Il m'annonce ensuite qu'il a un enjeu très important. Son entreprise produit des téraoctets de données B to B chaque année, et il lui faut un expert pour les traiter et voir ce qu'elles contiennent.

Je lui explique qu'il faut quelqu'un pour plusieurs taches. Reconfigurer les données (car elles sont toutes sur des formats différents). Structurer les données, pour les rendre analysables. Analyser méthodiquement pour rendre lisibles les patterns sous-jacent. Et enfin formuler des préconisations business sur les bases de l'analyse.

Certes, c'est schématique, mais c'est un métier.

Et je le vois très heureux: "Oui, c'est cela qu'il nous faut ! Combien ?"

Et je lui donne les salaires moyens pour un data scientist expérimenté et/ou un data analyst qui tient la route.

Et sa réponse est claire: "je ne vais pas payer un analyste plus cher que ma directrice marketing" (qui était auparavant l'assistante marketing, avant que la directive ne parte).
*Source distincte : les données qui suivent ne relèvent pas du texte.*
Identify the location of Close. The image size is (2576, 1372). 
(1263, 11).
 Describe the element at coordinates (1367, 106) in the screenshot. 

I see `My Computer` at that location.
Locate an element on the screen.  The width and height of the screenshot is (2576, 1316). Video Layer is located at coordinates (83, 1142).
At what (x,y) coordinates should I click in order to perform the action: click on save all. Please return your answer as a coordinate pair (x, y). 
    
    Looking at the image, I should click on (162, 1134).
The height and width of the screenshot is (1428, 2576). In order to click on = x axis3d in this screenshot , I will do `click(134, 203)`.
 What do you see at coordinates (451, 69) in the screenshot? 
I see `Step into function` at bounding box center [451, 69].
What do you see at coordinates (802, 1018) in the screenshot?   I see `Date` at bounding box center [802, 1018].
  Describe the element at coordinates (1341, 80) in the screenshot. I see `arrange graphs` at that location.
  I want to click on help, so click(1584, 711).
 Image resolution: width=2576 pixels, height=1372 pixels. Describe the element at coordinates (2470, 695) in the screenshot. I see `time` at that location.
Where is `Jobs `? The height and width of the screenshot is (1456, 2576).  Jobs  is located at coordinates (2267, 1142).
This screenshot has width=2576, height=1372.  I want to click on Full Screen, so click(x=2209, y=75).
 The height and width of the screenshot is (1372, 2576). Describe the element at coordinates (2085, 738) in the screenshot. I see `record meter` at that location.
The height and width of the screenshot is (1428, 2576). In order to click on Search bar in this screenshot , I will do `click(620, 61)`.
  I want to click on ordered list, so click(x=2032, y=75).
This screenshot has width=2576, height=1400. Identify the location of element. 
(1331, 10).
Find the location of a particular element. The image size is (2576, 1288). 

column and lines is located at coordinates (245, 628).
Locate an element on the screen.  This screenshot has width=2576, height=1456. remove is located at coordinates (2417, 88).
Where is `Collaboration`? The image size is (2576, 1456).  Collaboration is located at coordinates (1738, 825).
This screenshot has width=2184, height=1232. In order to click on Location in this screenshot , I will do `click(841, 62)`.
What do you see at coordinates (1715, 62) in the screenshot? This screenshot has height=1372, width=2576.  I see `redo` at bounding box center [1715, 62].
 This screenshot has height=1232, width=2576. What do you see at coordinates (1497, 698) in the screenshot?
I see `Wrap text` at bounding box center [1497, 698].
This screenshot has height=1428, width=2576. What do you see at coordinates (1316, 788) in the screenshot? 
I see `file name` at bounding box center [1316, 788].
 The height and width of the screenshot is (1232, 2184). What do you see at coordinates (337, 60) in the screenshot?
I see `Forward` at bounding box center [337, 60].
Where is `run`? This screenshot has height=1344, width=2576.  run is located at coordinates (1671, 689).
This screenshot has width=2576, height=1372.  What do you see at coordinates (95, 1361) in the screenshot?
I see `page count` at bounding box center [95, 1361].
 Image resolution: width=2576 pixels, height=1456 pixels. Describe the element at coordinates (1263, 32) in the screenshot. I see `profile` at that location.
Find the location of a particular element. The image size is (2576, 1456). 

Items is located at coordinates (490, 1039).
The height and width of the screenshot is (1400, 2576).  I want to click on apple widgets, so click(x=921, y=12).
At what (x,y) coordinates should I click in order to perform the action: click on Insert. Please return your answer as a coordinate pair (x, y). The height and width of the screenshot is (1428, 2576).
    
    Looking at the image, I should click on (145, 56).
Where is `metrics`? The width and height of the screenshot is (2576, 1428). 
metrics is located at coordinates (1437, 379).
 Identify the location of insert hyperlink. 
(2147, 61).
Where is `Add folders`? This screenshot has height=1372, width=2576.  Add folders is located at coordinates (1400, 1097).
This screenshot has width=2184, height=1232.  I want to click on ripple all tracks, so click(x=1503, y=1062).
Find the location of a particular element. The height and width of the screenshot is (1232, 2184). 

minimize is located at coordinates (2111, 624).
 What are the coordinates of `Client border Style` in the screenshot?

Je reste poli. Mais dans ma tête, j’entends juste : “On a repeint les murs de la vieille maison et on pense qu’elle est antisismique.”

 

 2. Ce que j’appelle une “modernisation flasque”

C’est simple : C’est un changement esthétique, sans impact structurel sur les processus et la création de valeur.

C’est refaire le site sans revoir l’expérience client.

C’est poster sur LinkedIn sans réorganiser le cycle de vente.

C'est lancer une stratégie de contenus, en pensant "contenus" sans penser "stratégie".

C'est mettre le moins d'argent possible dans les recrutement, car avoir des gens compétents n'est pas si important du moment qu'on peut annoncer qu'on recrute.

C'est fait "comme si", sans faire vraiment.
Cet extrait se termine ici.